GOAL: Quote the blog post about the Jane Davenport workshop word for word, from "I’ve only just" up to and including "they are pretty.".

DOCUMENT EXTRACT:
<<<<
I don’t want to be pretty anymore…

Jane workshop

My Jane Davenport workshop experience on FindingFirelight.com

Sometimes you actually hear the light bulb go off over your head.  Sometimes it’s a gentle glow that slowly gets brighter (like the damn energy saving light globe in my bathroom that takes 10 minutes to warm up enough to actually light the room up).  But other times – you hear it.  It’s bells and the hallelujah chorus and happy dances in the lounge room.

I’ve only just come back from a workshop at Jane Davenport’s house.  And Jane has just come back from a workshop with Jesse Reno.  I love when my teachers take a class with someone else.  I love seeing what they create, how their work is different under their teachers influence yet somehow still very them.  But Jane’s post had more than that.

In amongst the photos of her work, her fan girl experience and her wrap up of the weekend was this.  Symbology and meaning.  Animals that she is drawn to, who magically show up at the end of her paint brush.  And when they appear, she feels connected to something.  Not just that they are pretty.
>>>>
DATASET ENTRIES:
<<<<
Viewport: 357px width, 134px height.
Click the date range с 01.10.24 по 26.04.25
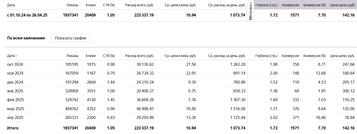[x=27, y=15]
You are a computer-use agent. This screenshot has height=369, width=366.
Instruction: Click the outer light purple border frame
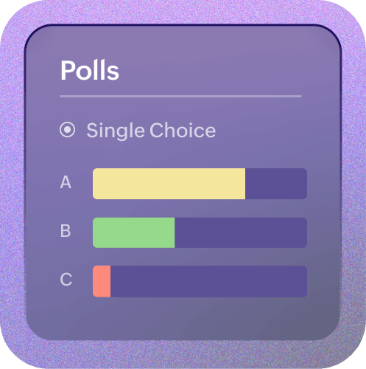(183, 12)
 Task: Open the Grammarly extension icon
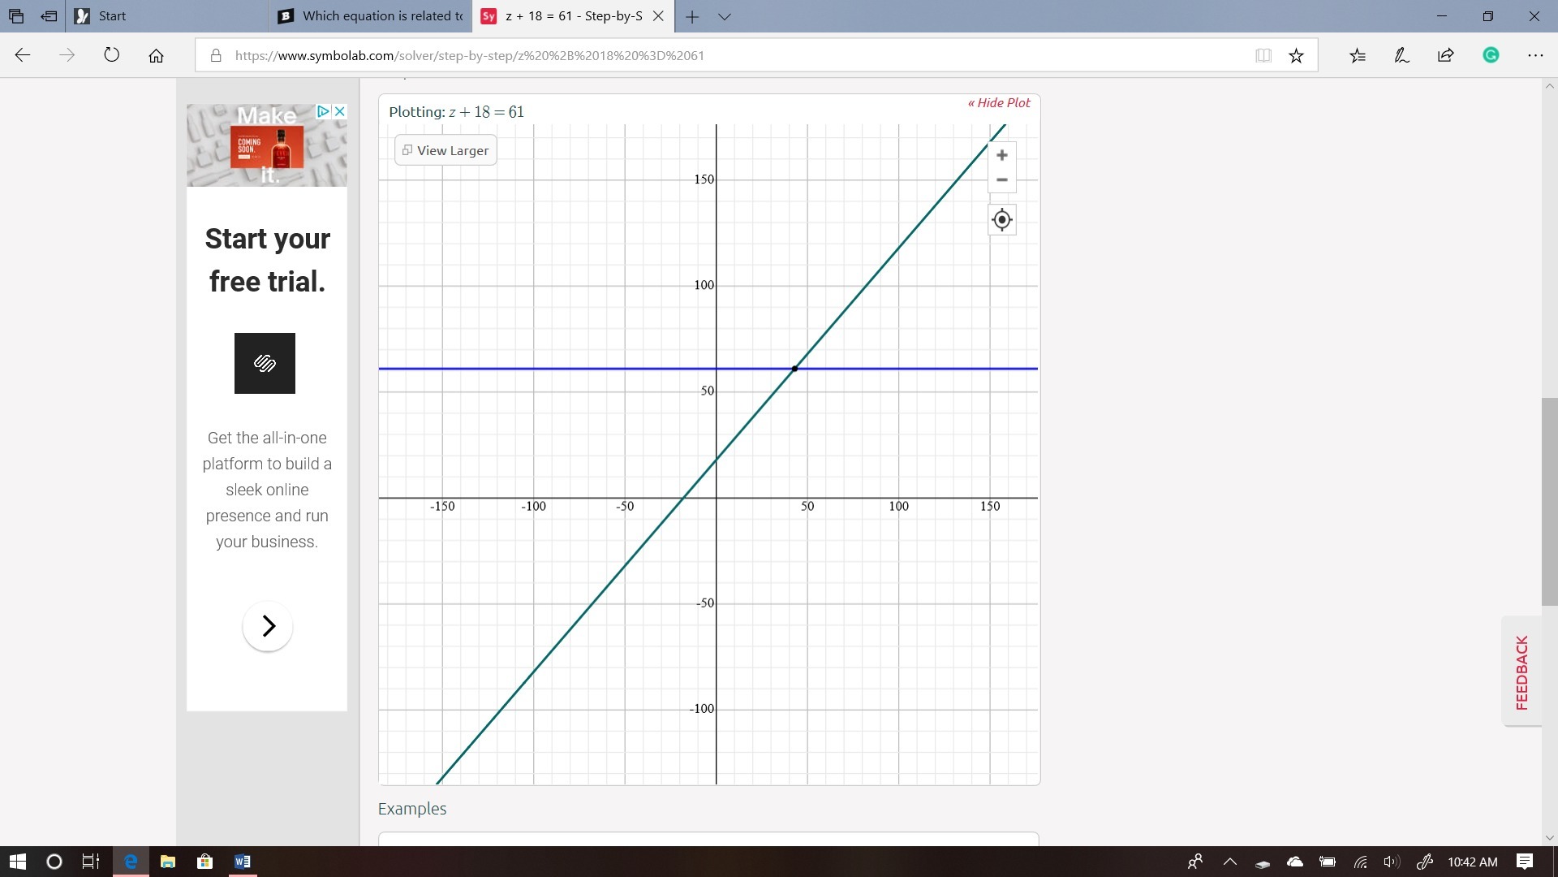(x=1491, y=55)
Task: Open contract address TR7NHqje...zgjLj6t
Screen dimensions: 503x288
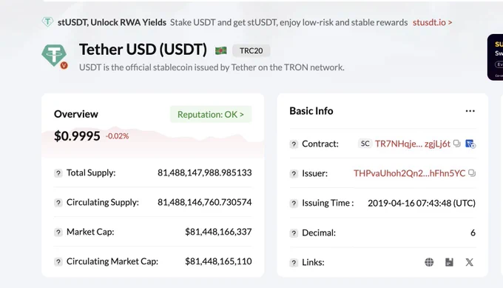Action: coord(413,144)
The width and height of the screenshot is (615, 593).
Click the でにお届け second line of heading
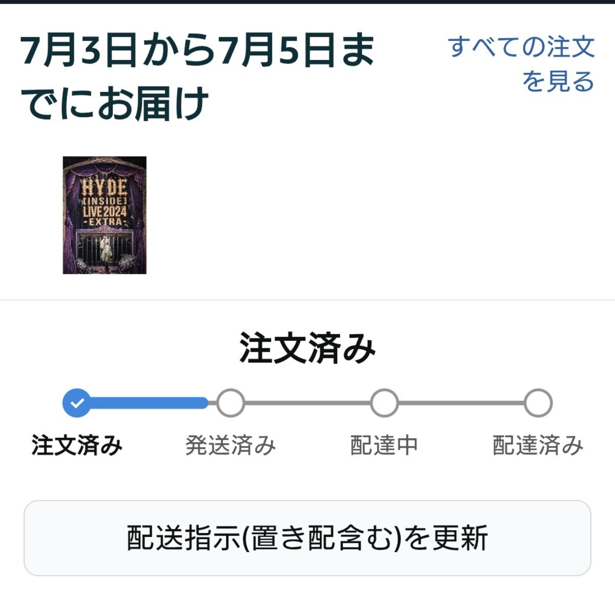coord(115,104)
>>>>
<<<<
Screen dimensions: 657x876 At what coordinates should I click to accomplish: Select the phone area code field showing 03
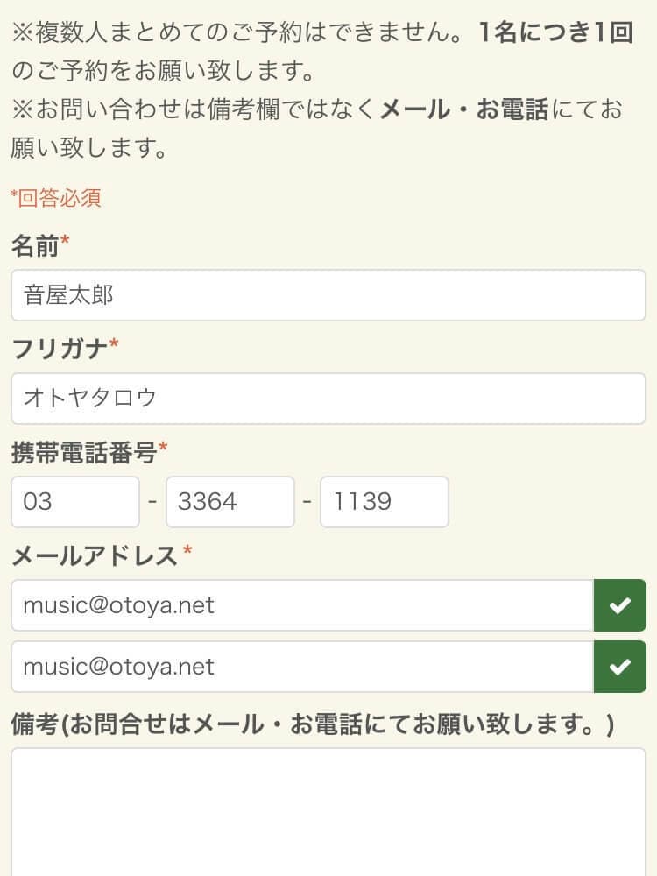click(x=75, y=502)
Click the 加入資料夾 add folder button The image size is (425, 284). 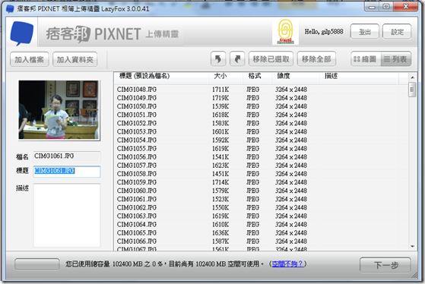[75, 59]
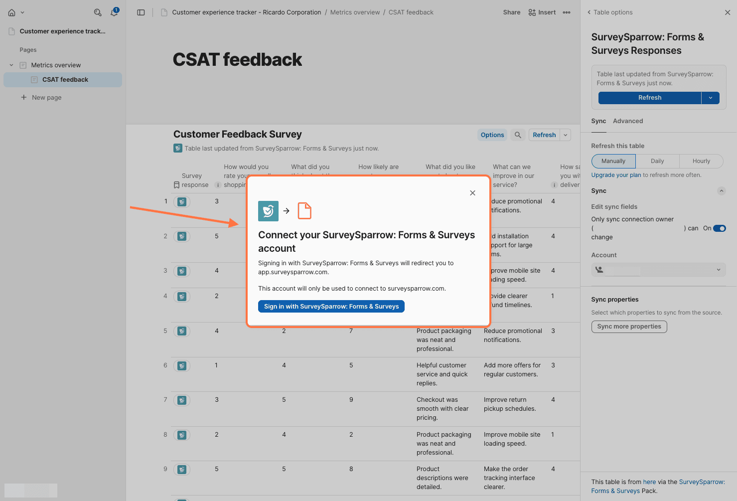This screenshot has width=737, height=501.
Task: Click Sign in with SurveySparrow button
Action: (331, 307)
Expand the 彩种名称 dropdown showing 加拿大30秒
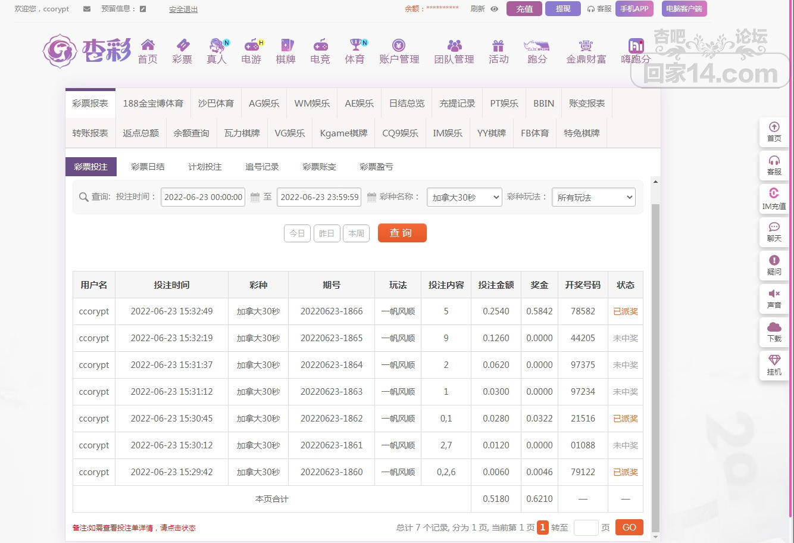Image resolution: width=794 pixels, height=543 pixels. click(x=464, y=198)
>>>>
ANSWER TO THIS TASK:
I’ve only just come back from a workshop at Jane Davenport’s house.  And Jane has just come back from a workshop with Jesse Reno.  I love when my teachers take a class with someone else.  I love seeing what they create, how their work is different under their teachers influence yet somehow still very them.  But Jane’s post had more than that.

In amongst the photos of her work, her fan girl experience and her wrap up of the weekend was this.  Symbology and meaning.  Animals that she is drawn to, who magically show up at the end of her paint brush.  And when they appear, she feels connected to something.  Not just that they are pretty.